“Creer o Morir” llega Buenos Aires por una noche
- Juan E. Fernández, Juanette
- hace 18 horas
- 3 Min. de lectura

Hay películas que viajan. No solo cruzan océanos y husos horarios: viajan porque necesitan hacerlo. Creer o Morir, la película venezolana dirigida por Néstor “Kiki” Villalobos y escrita por Rebeca Oria, es una de ellas. Después de su recorrido por salas europeas, llega a Buenos Aires el 22 de diciembre para una función especial en Cinépolis Plaza Houssay, y lo hace con algo que hoy escasea tanto como la fe bien entendida: una historia contada con alma.
En el centro de la película está David, un niño con talento para la música y una fe que no es ingenua sino resistente. Vive con su abuela Nacha, una mujer mayor, firme, amorosa, interpretada por Rosario Prieto en un regreso al cine que no busca lucimiento sino verdad. Lo que une a estos dos personajes no es solo la sangre: es una forma de mirar el mundo cuando todo alrededor parece empujar al desencanto.

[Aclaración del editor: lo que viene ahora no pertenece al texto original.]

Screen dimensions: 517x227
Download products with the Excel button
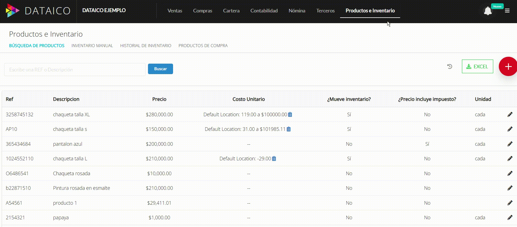[477, 66]
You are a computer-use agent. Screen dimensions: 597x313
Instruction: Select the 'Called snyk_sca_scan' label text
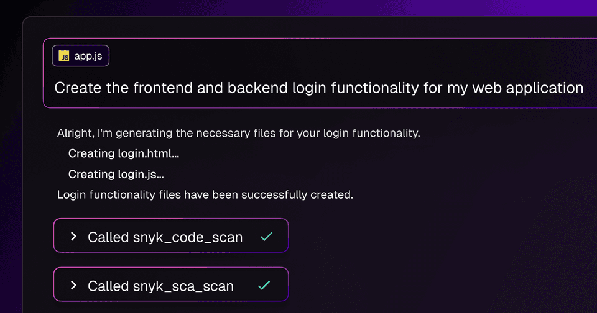pos(160,286)
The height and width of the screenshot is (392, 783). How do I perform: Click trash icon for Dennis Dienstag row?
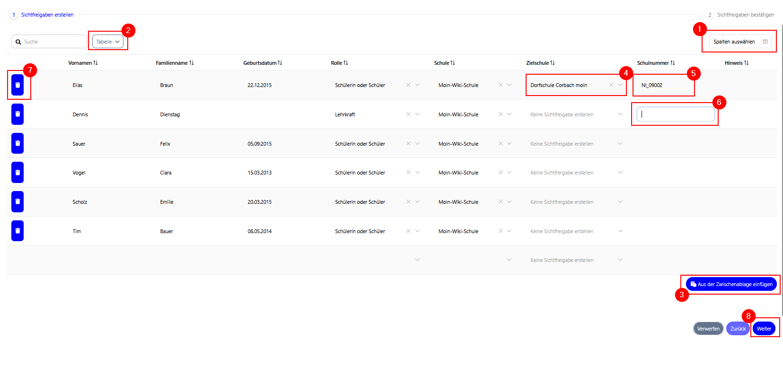[18, 114]
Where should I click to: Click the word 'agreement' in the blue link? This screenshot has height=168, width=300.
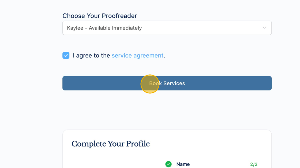click(x=148, y=56)
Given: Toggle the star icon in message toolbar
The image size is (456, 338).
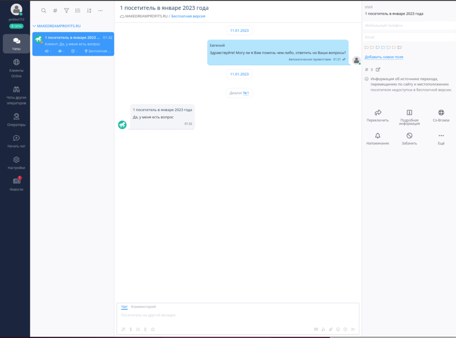Looking at the screenshot, I should pyautogui.click(x=153, y=330).
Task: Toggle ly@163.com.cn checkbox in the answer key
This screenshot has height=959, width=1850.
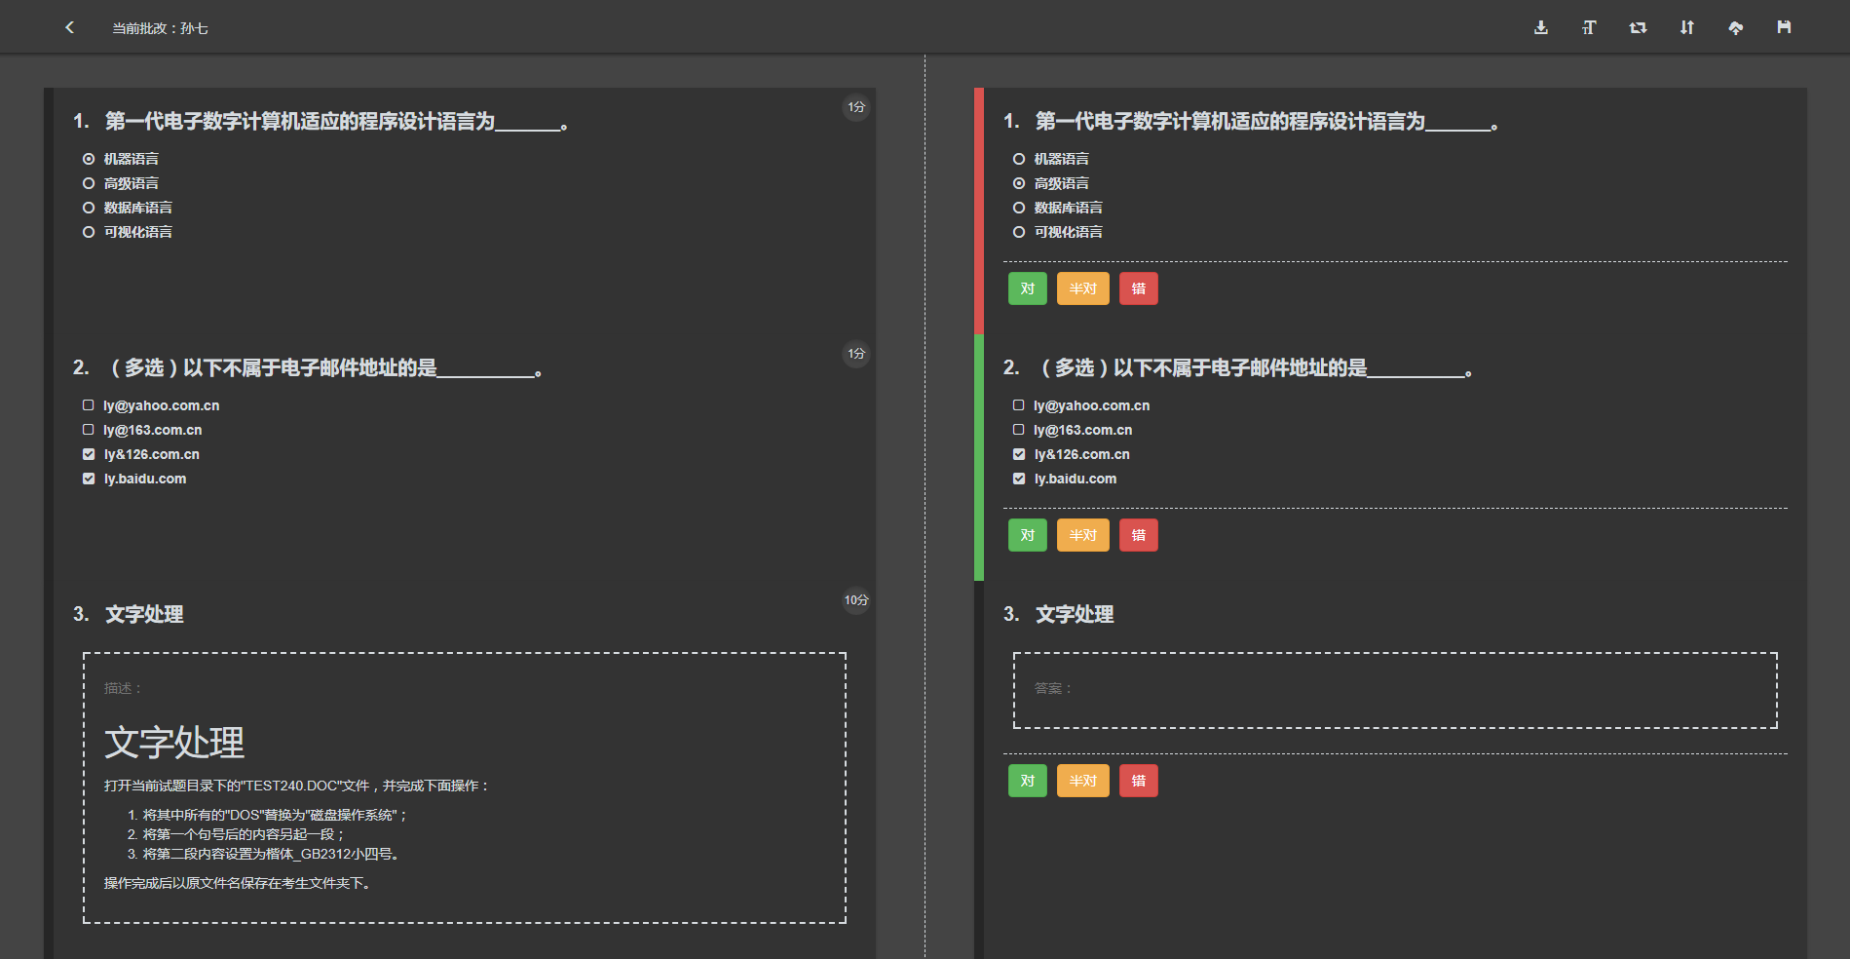Action: point(89,430)
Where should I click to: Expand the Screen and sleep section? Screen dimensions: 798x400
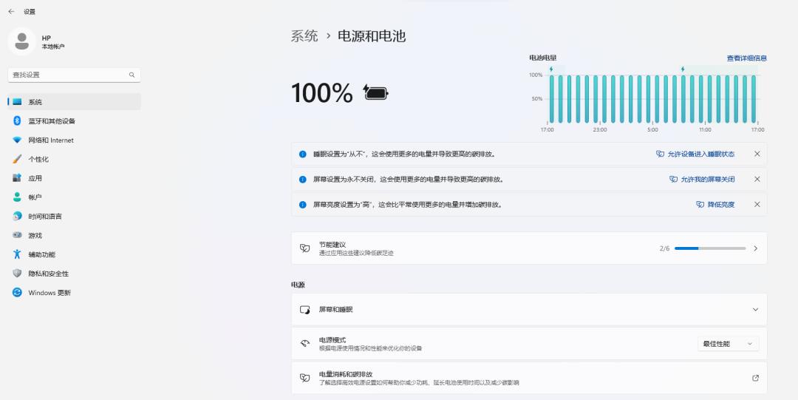coord(529,309)
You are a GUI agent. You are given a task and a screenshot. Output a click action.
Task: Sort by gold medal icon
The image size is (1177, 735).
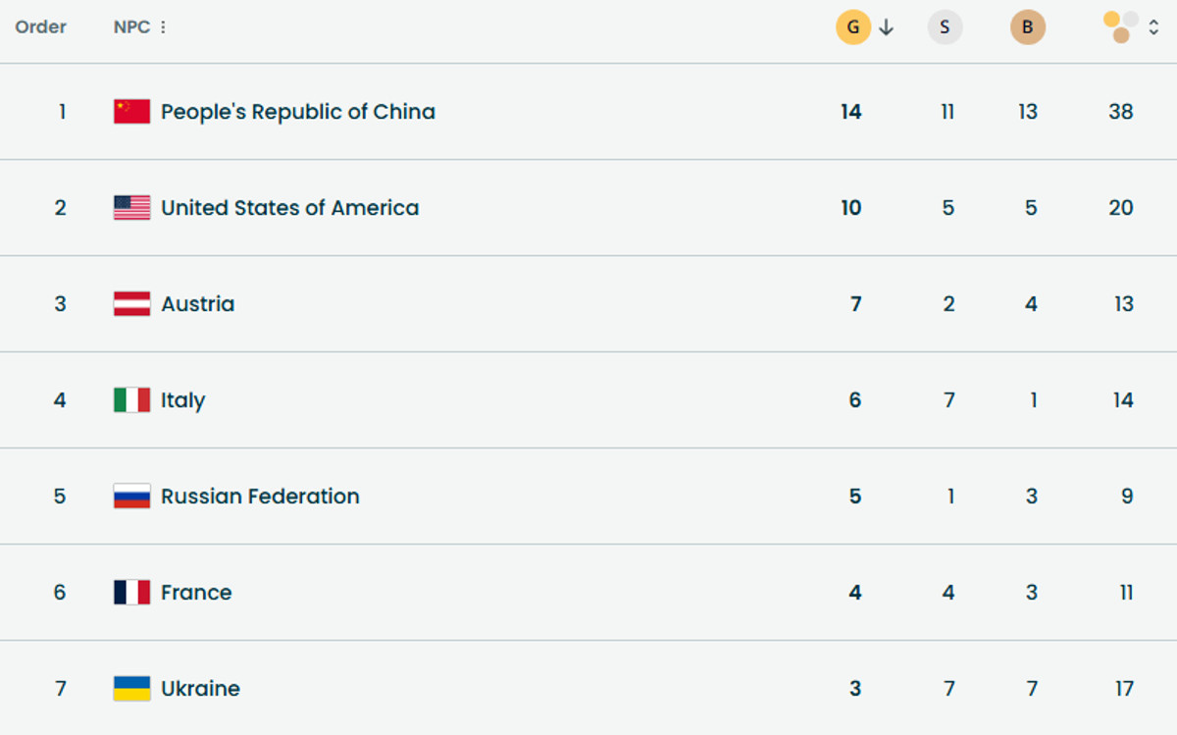click(x=852, y=27)
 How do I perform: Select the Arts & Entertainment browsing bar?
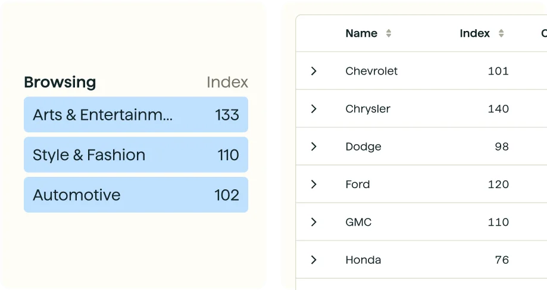point(136,114)
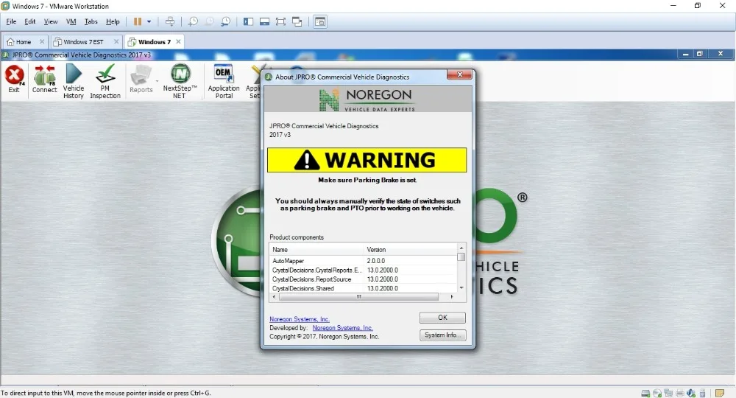The image size is (736, 398).
Task: Click the send Ctrl+Alt+Del icon
Action: pyautogui.click(x=170, y=22)
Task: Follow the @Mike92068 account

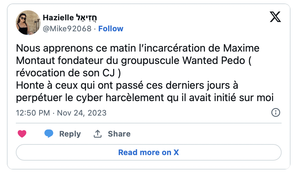Action: tap(111, 29)
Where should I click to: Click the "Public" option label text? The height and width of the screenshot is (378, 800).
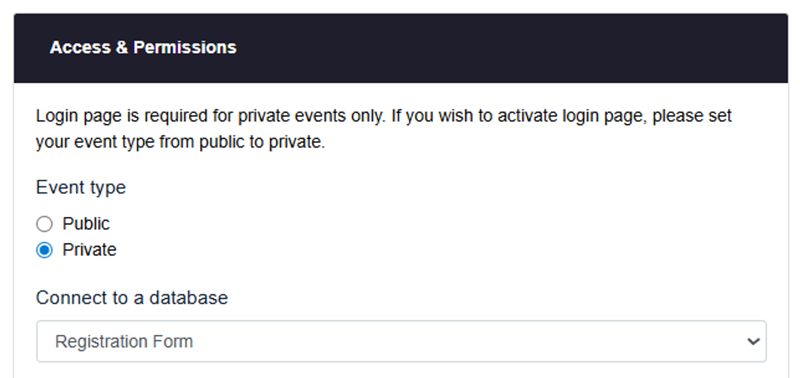[x=86, y=224]
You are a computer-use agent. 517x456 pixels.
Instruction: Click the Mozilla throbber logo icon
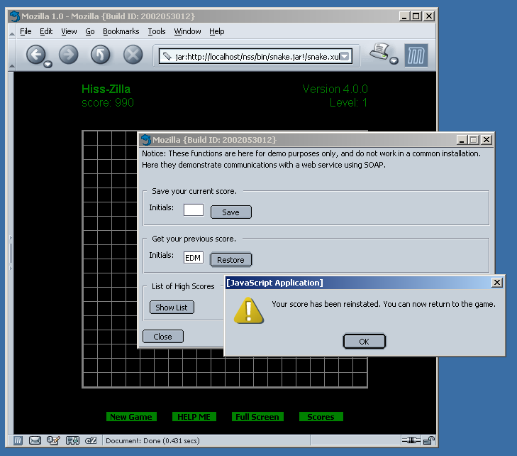(x=416, y=55)
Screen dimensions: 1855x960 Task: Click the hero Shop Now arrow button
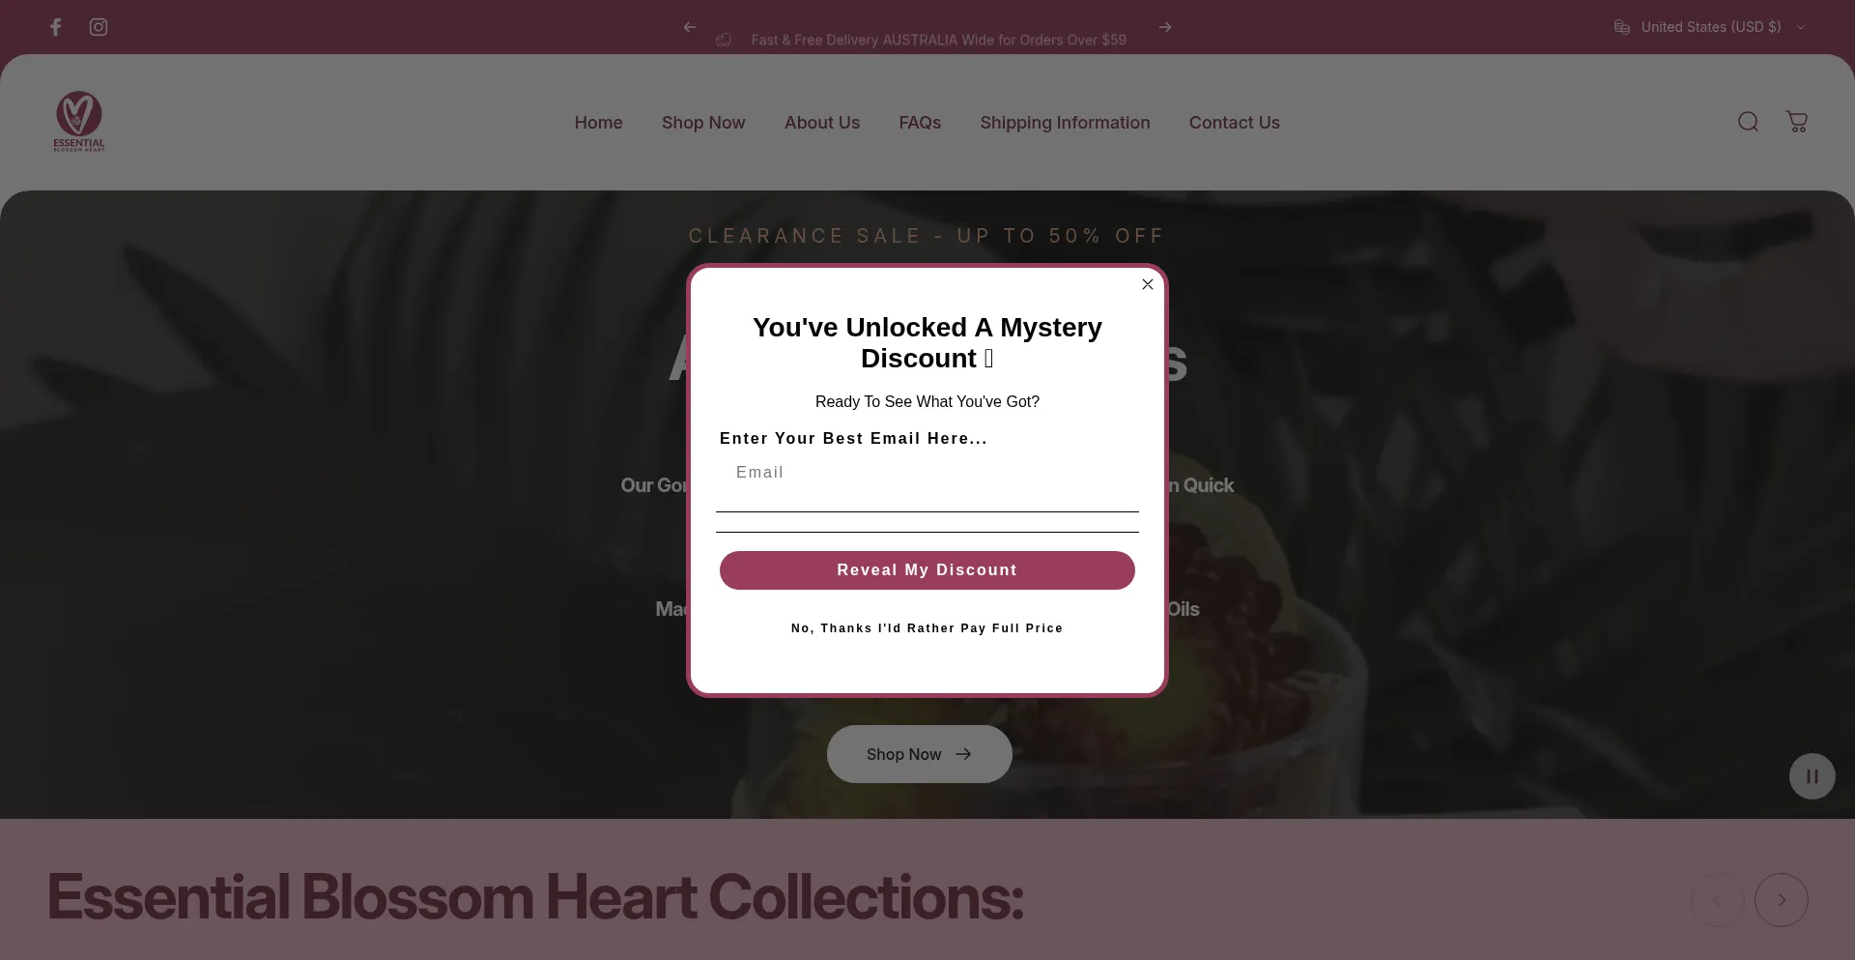pos(920,754)
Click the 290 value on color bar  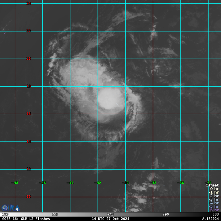[x=166, y=214]
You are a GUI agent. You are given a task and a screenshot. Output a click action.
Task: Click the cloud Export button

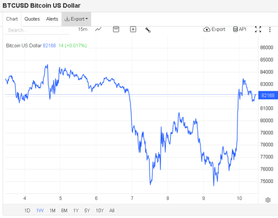tap(214, 29)
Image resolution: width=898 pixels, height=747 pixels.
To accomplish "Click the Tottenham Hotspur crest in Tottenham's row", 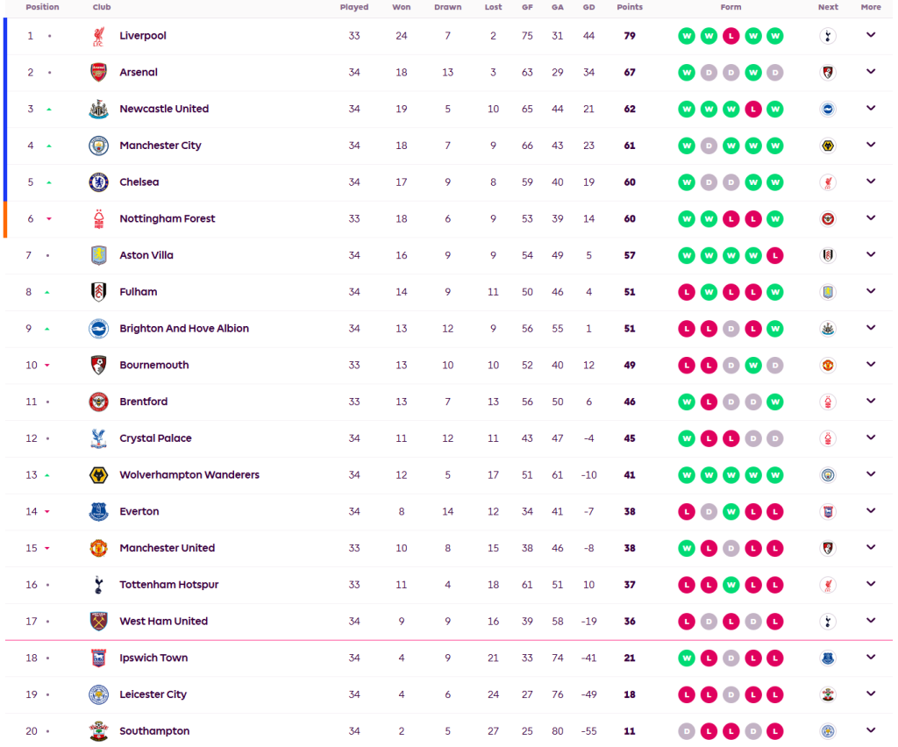I will coord(98,585).
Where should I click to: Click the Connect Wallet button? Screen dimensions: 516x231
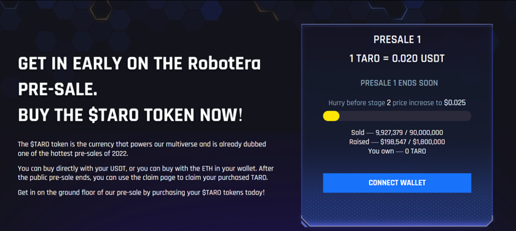[397, 183]
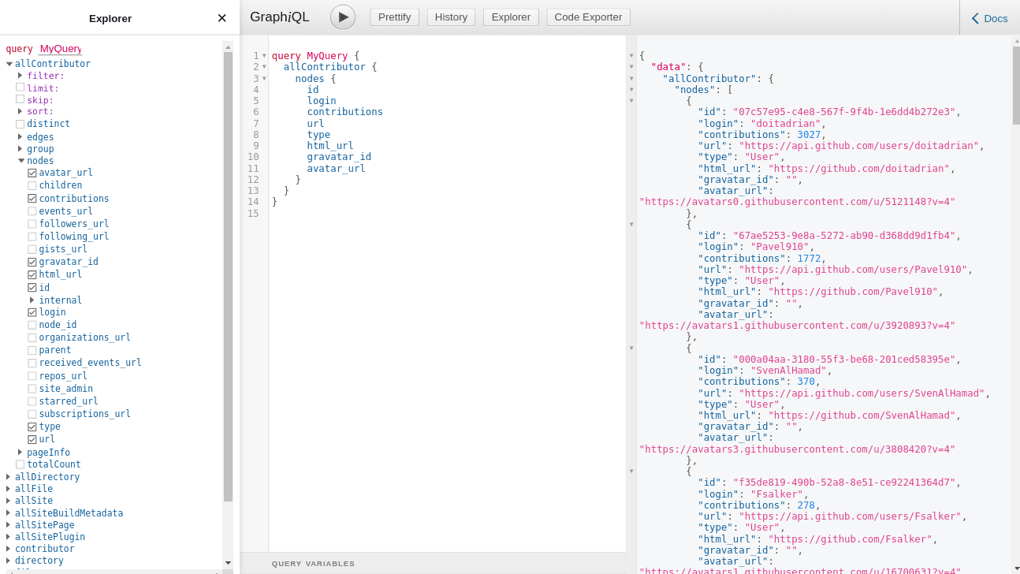Expand allFile in the Explorer tree
This screenshot has width=1020, height=574.
click(7, 488)
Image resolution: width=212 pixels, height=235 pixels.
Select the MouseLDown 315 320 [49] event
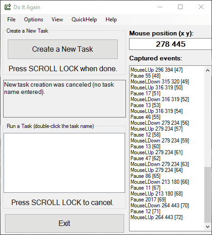point(159,82)
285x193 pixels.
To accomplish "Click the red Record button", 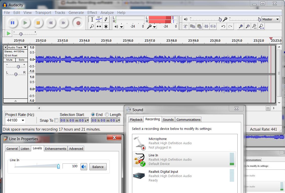I will (78, 23).
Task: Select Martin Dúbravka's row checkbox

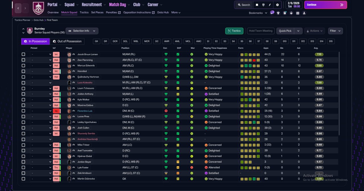Action: (x=23, y=179)
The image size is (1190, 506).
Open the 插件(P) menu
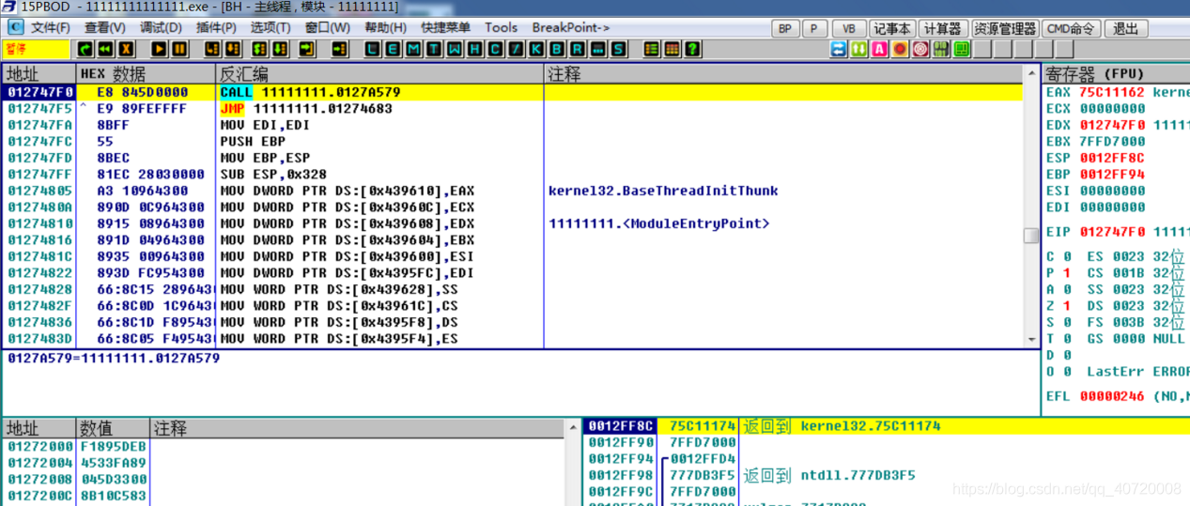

Creer o Morir no es una película sobre milagros fáciles ni sobre dogmas cerrados. Es, más bien, una historia sobre la fe como último refugio cuando el país, la economía y el futuro parecen resquebrajarse. La Venezuela que aparece en pantalla no necesita ser subrayada: está ahí, en los silencios, en las decisiones pequeñas, en la dignidad cotidiana de los personajes. Y justamente por eso funciona fuera de sus fronteras. Porque la historia de un niño criado por su abuela, intentando no perder la esperanza, podría ocurrir en Caracas, en Buenos Aires o en cualquier ciudad donde la vida aprieta.
Omalbi Rojas construye un David contenido, sensible, nunca manipulador. Amneris Treco interpreta a Cristina, una escritora atravesada por culpas y búsquedas personales,
mientras que José Roberto Díaz encarna al pastor Meléndez, una figura incómoda que introduce el conflicto entre la fe genuina y su versión más rígida. La participación del actor español Jorge Roldán suma un contrapunto que amplía el universo del film sin romper su intimidad.
Villalobos ha dicho que Creer o Morir fue “un acto de fe convertido en cine”, y la frase
no suena grandilocuente cuando se ve la película. Rodada con recursos limitados, la
precariedad nunca se disimula: se transforma en estilo, en cercanía, en una cámara que
acompaña en lugar de imponerse. Hay algo profundamente honesto en esa elección.
Como si el propio proceso de filmación dialogara con lo que la historia quiere decir.
Quizás por eso la película conecta en Europa y ahora desembarca en Buenos Aires.
Porque no viene a explicar Venezuela ni a romantizar el dolor. Viene a contar una
historia mínima, humana, donde creer no es un slogan sino una necesidad vital. Y en
tiempos donde el cinismo parece moneda corriente, ese gesto —simple y valiente— se
agradece.
Creer o Morir no llega a Buenos Aires como una postal ni como un gesto nostálgico. Llega como una película que se planta, que respira y que no pide permiso para emocionar. En un mundo cada vez más entrenado para descreer, el film se anima a proponer algo casi subversivo: que todavía vale la pena confiar, acompañar, sostener al otro.
Quizás por eso funciona. Porque no promete salvaciones grandilocuentes ni respuestas
fáciles. Solo nos recuerda que, incluso en los contextos más adversos, la esperanza puede ser una práctica cotidiana. Un gesto. Una canción. Una abuela que no suelta la mano de su nieto.
Este lunes 22 de diciembre, sentarse en una sala porteña a ver Creer o Morir no es solo ver cine venezolano: es aceptar la invitación a creer un poco más en las historias pequeñas, en los vínculos que sostienen y en el cine como ese espacio donde, por un par de horas, el futuro todavía no está perdido.